> _Your objective_: State how many lines in the records below include the word "Scotia". Give nothing but that number.

> _Records for processing_:

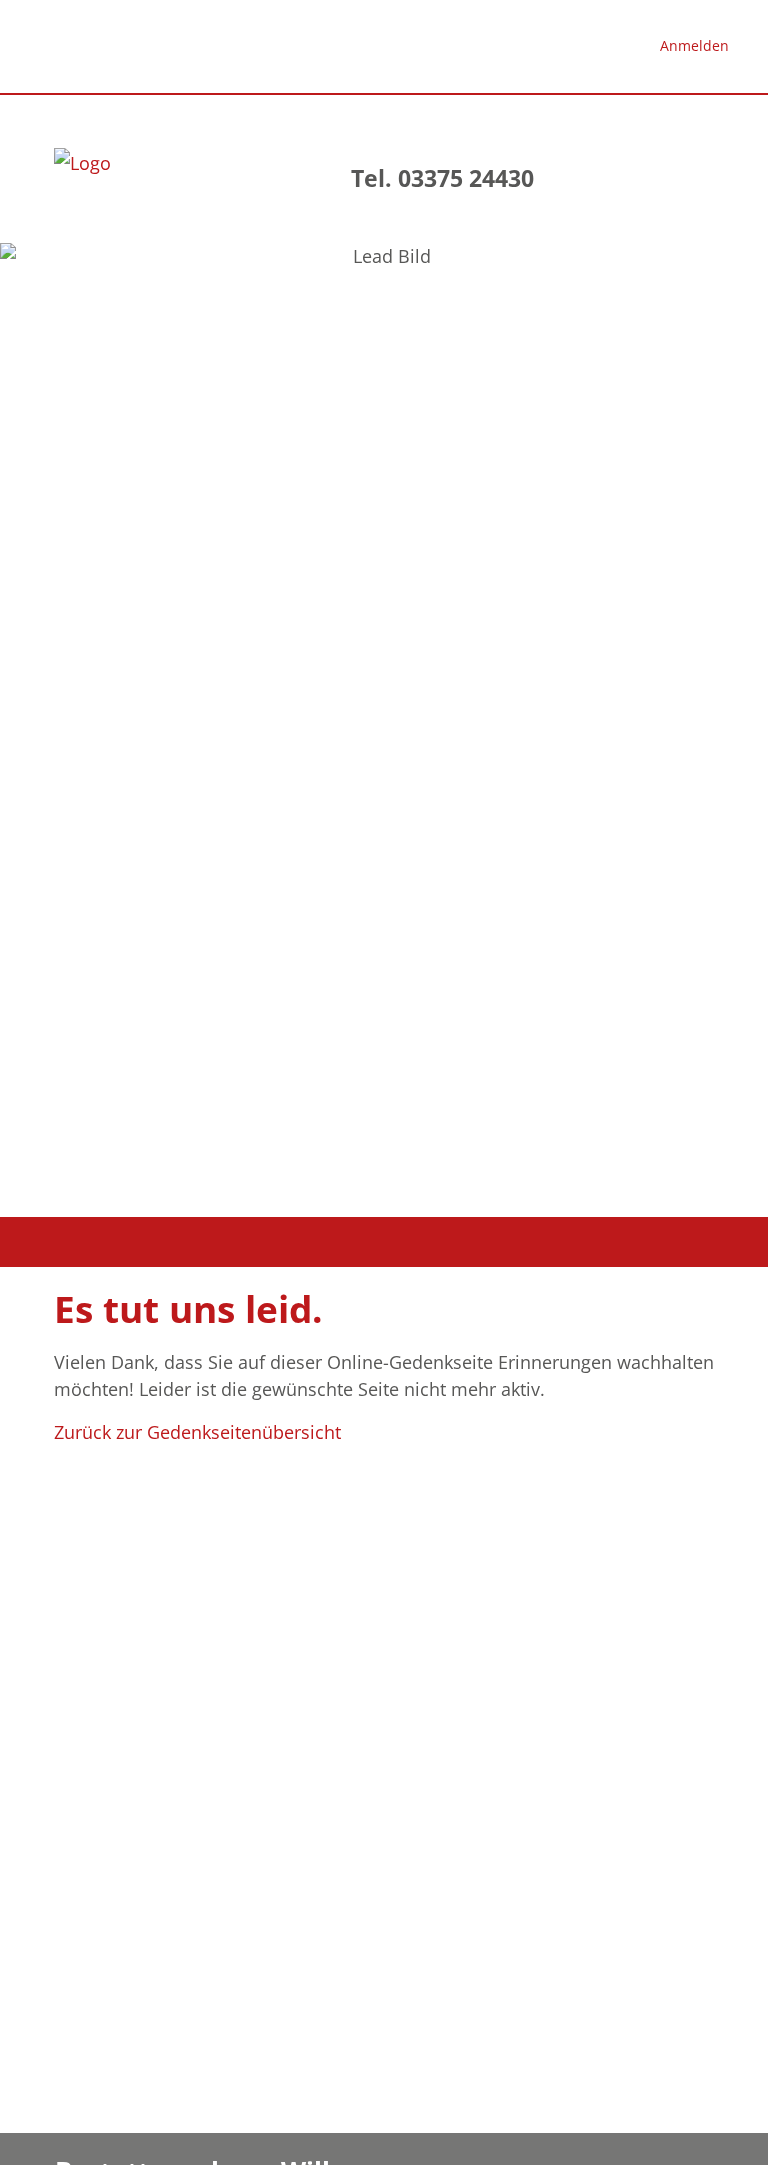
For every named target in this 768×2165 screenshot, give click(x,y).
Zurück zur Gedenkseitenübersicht (197, 1432)
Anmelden (694, 45)
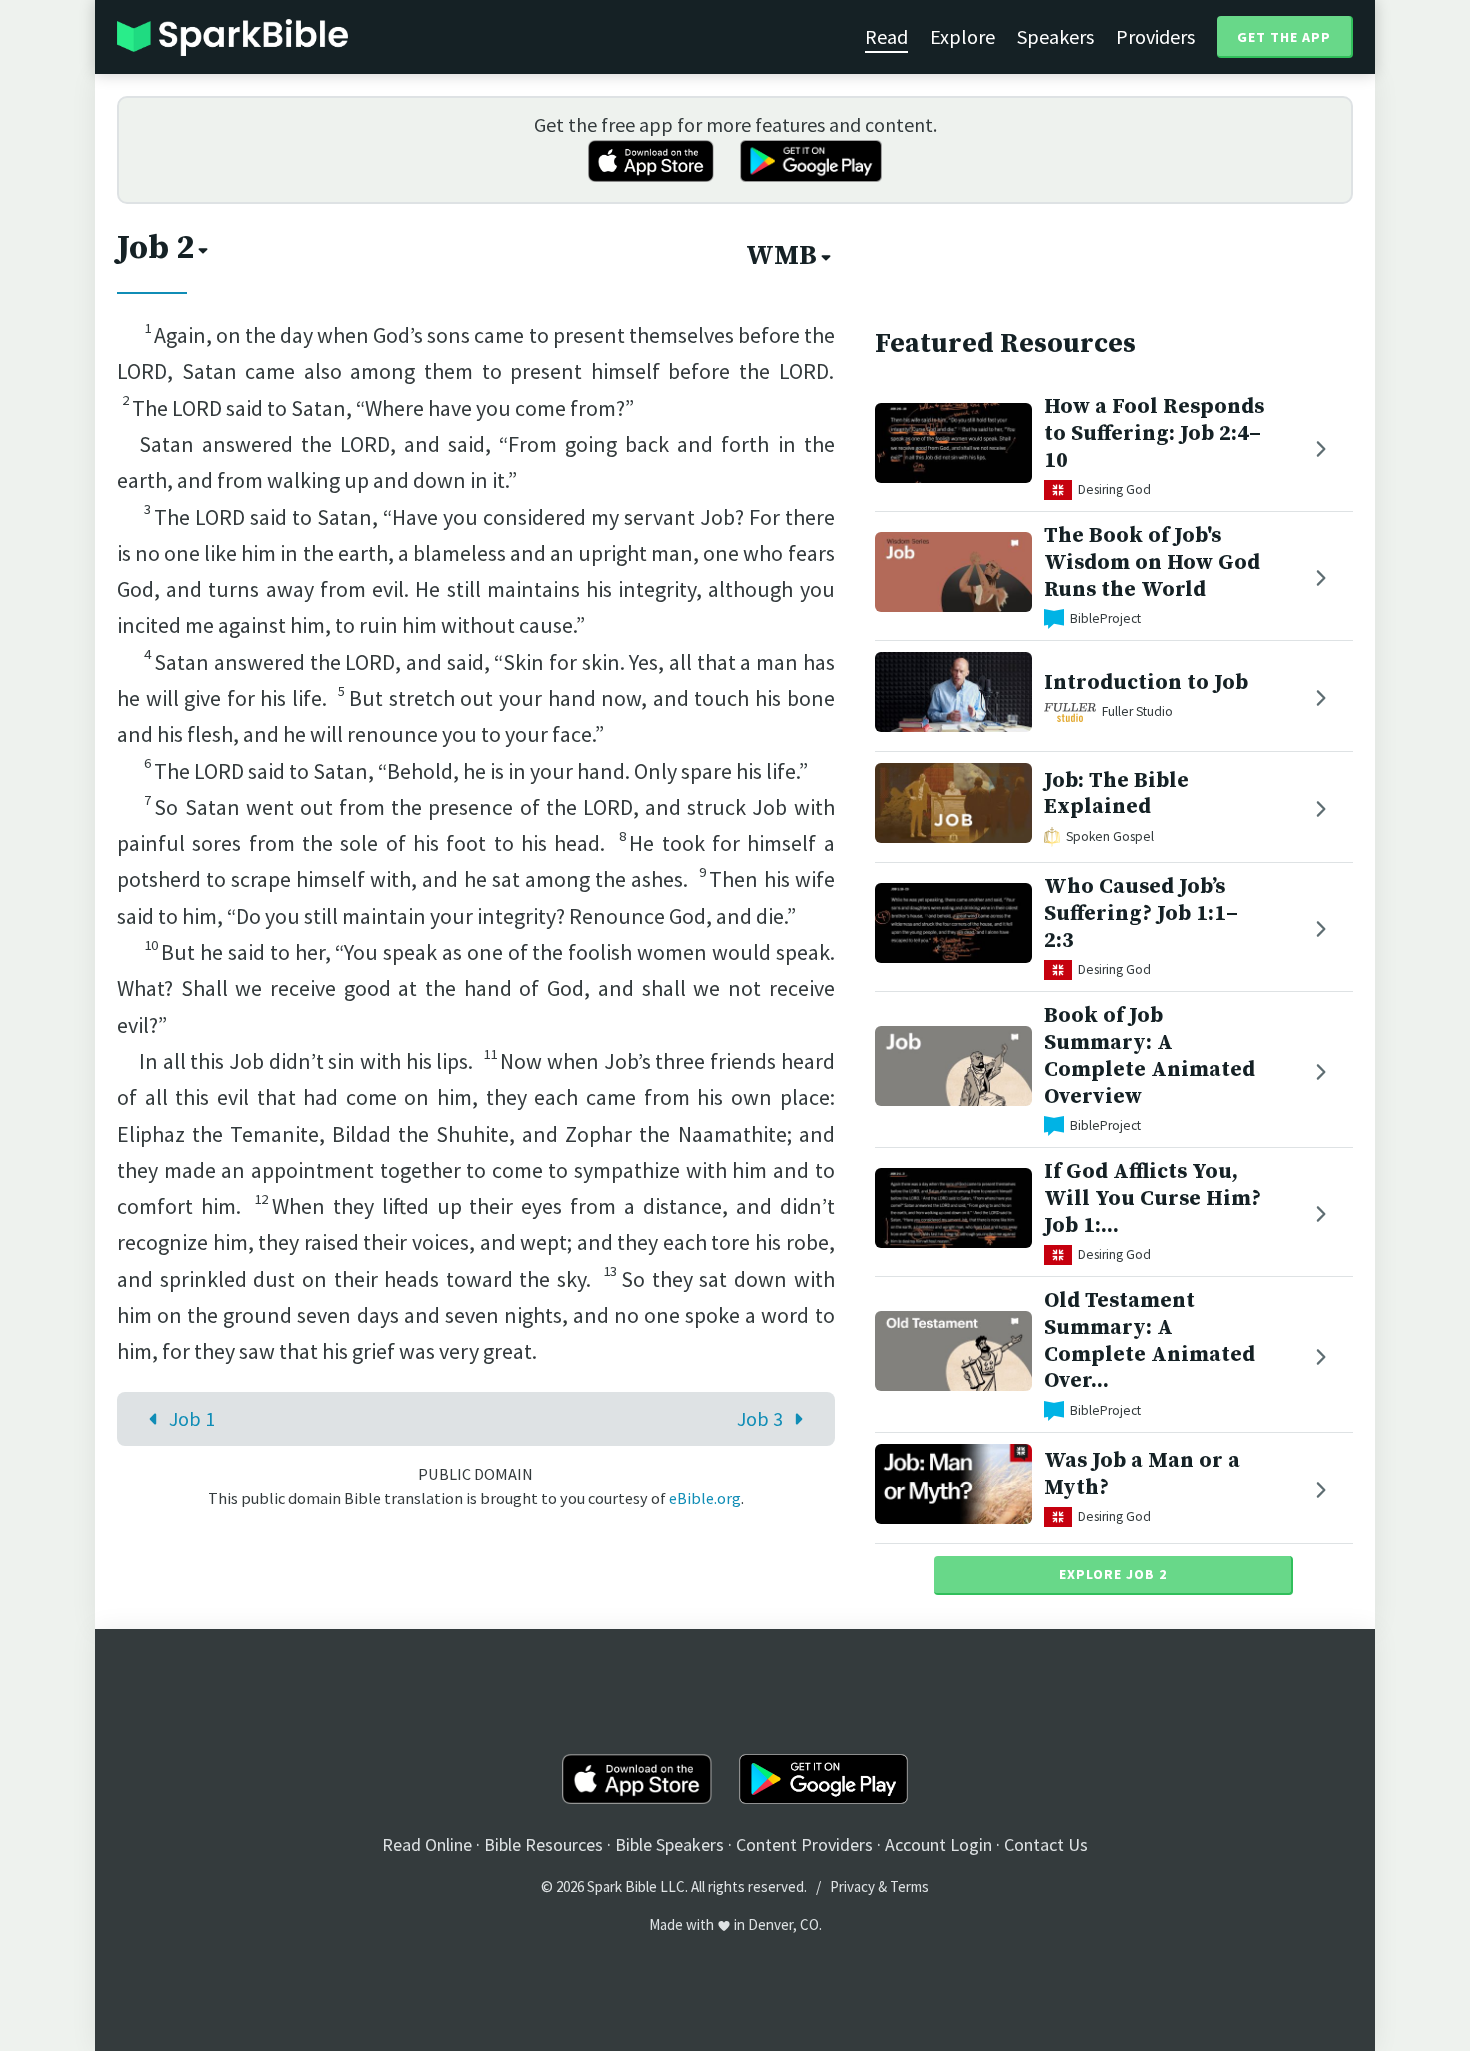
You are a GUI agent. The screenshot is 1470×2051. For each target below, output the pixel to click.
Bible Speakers (669, 1844)
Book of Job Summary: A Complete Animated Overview (1149, 1055)
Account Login (938, 1844)
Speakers (1055, 36)
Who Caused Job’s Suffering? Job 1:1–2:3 (1141, 913)
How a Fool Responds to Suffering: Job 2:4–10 (1154, 433)
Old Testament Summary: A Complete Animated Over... (1149, 1340)
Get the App (1284, 37)
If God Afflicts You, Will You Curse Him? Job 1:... (1152, 1198)
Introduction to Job (1146, 682)
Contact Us (1046, 1844)
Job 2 (155, 248)
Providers (1155, 36)
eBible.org (705, 1498)
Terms (909, 1886)
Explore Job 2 (1113, 1574)
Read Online (427, 1844)
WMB (781, 256)
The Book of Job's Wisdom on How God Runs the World (1152, 562)
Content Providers (804, 1844)
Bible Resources (543, 1844)
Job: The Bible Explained (1116, 794)
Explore (962, 36)
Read (886, 36)
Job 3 (760, 1418)
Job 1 (192, 1418)
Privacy (852, 1886)
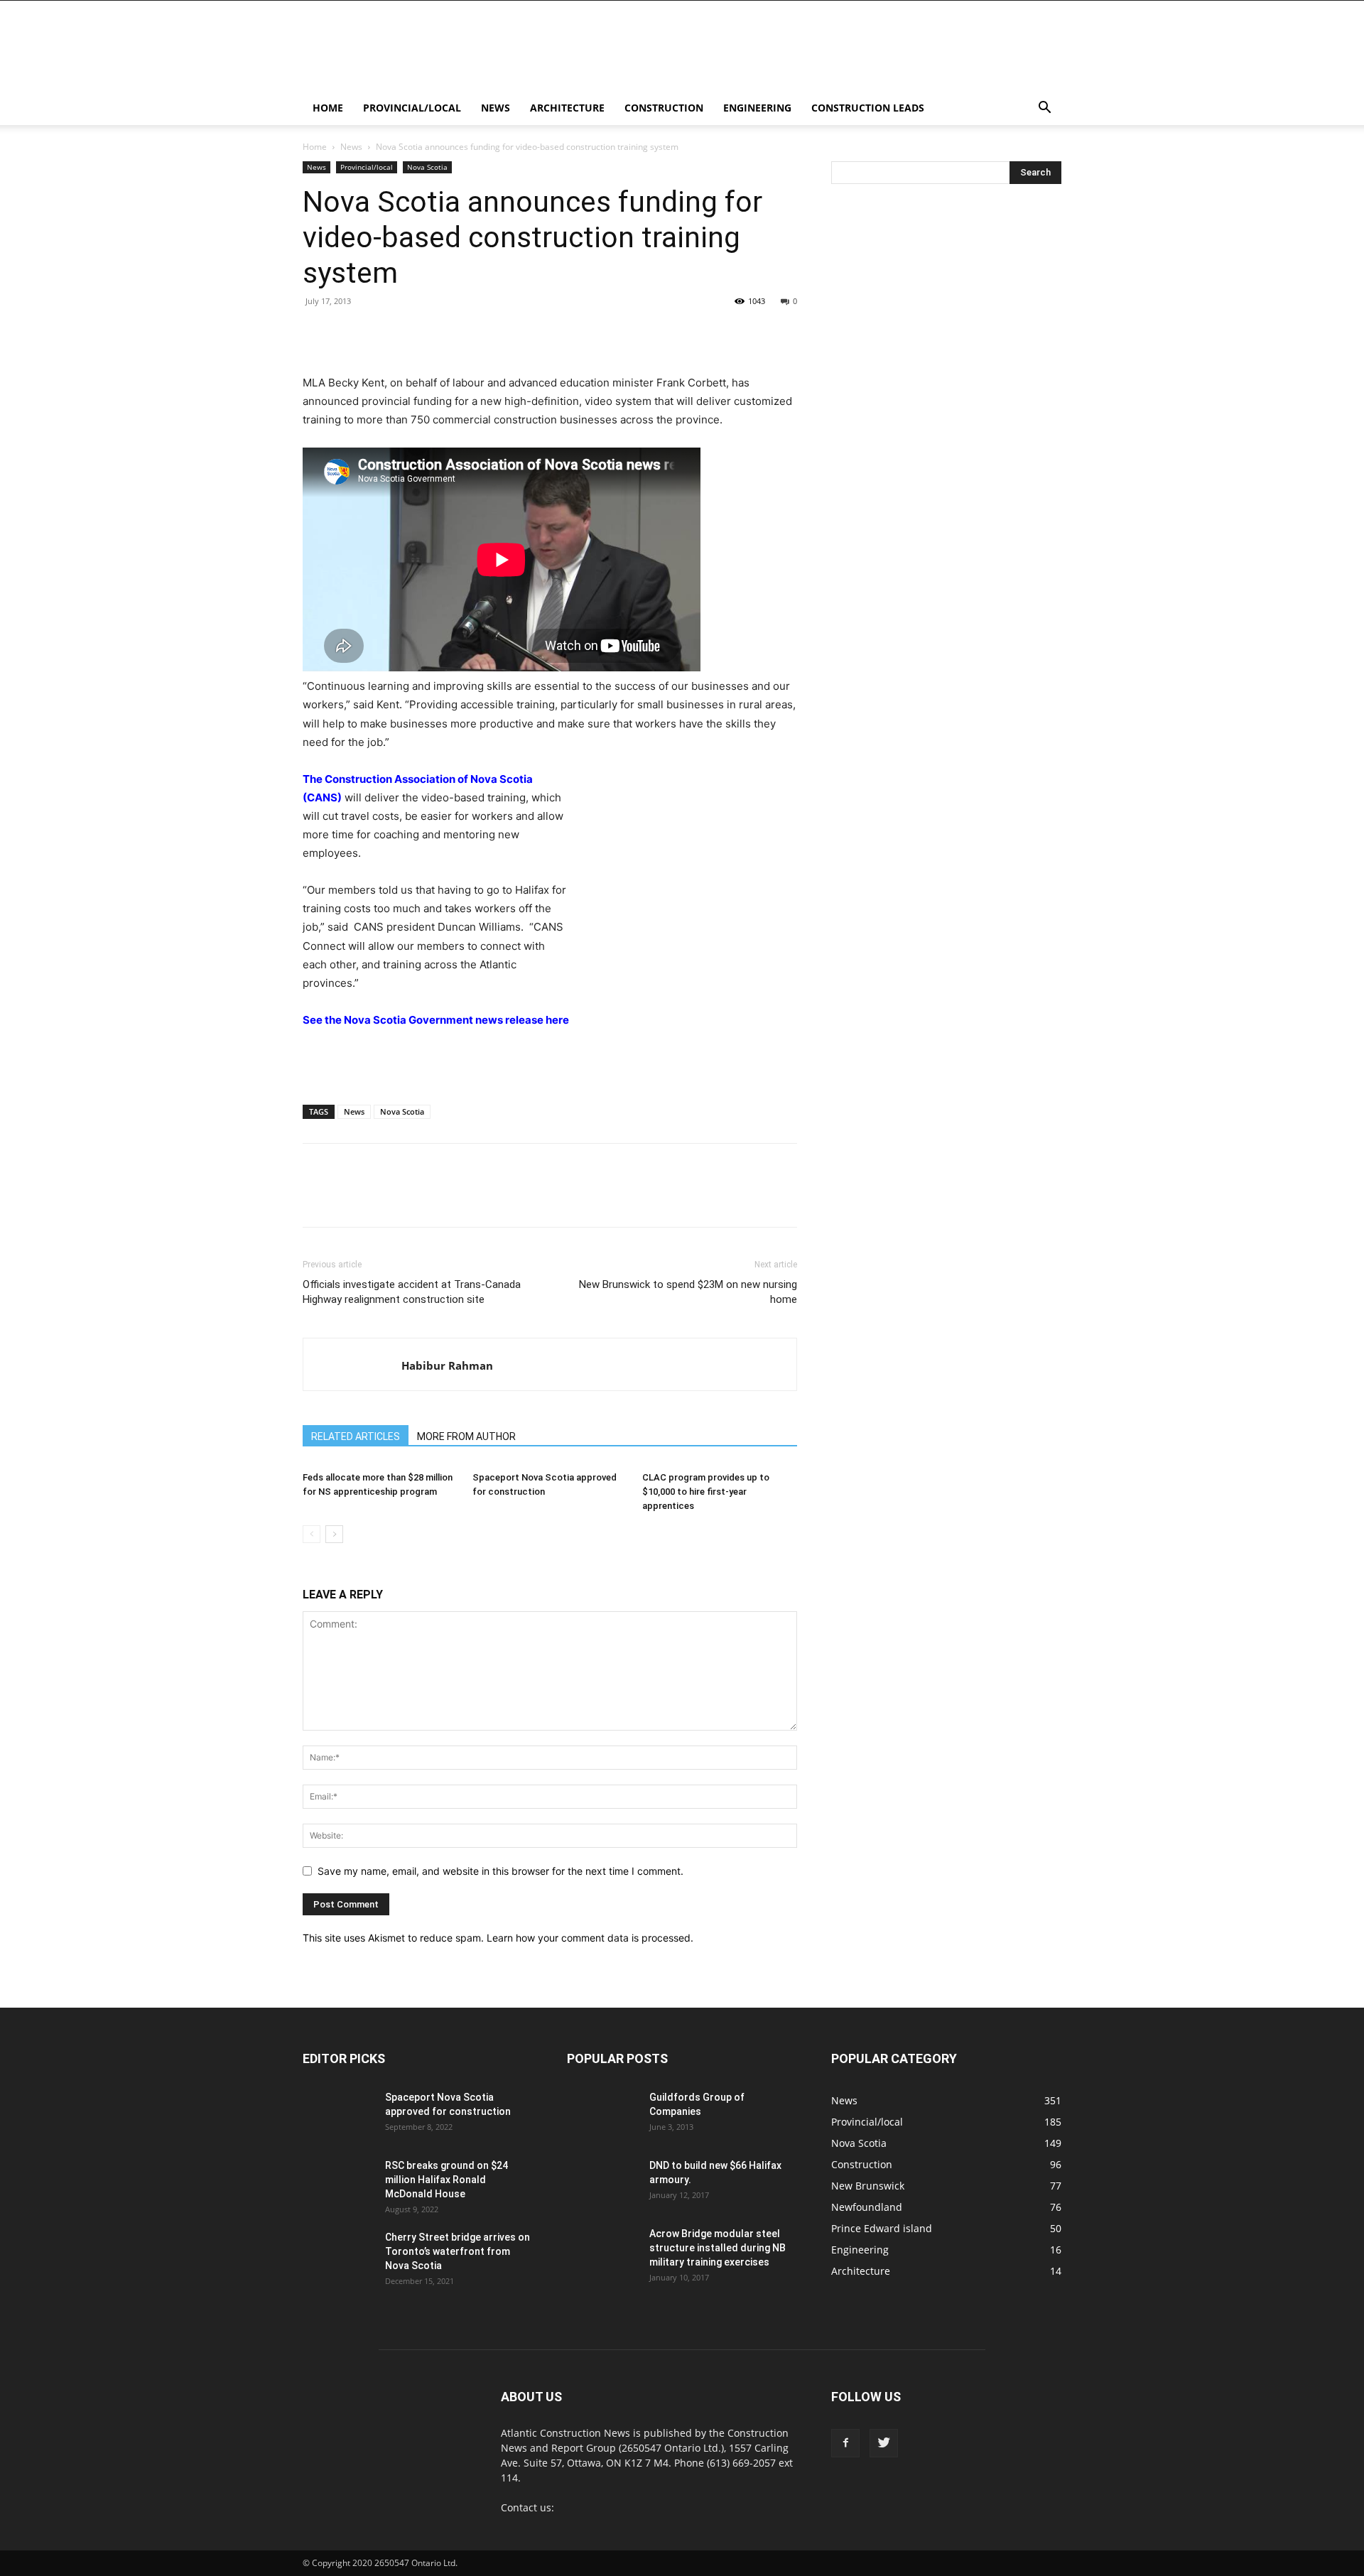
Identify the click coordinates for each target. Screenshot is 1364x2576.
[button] (1044, 109)
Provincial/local (412, 107)
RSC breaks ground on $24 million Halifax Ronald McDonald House (446, 2179)
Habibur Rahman (447, 1365)
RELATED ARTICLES (355, 1436)
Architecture (567, 107)
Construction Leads (867, 107)
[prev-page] (311, 1534)
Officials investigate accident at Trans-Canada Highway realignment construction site (412, 1292)
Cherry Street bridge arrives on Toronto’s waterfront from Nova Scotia (457, 2251)
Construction (663, 107)
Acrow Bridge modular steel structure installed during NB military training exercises (717, 2248)
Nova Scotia (427, 167)
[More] (688, 333)
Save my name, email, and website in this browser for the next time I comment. (500, 1871)
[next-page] (334, 1534)
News (495, 107)
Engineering (757, 107)
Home (328, 107)
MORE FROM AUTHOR (466, 1436)
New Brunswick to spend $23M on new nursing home (688, 1292)
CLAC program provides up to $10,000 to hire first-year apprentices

> _Your response_: 2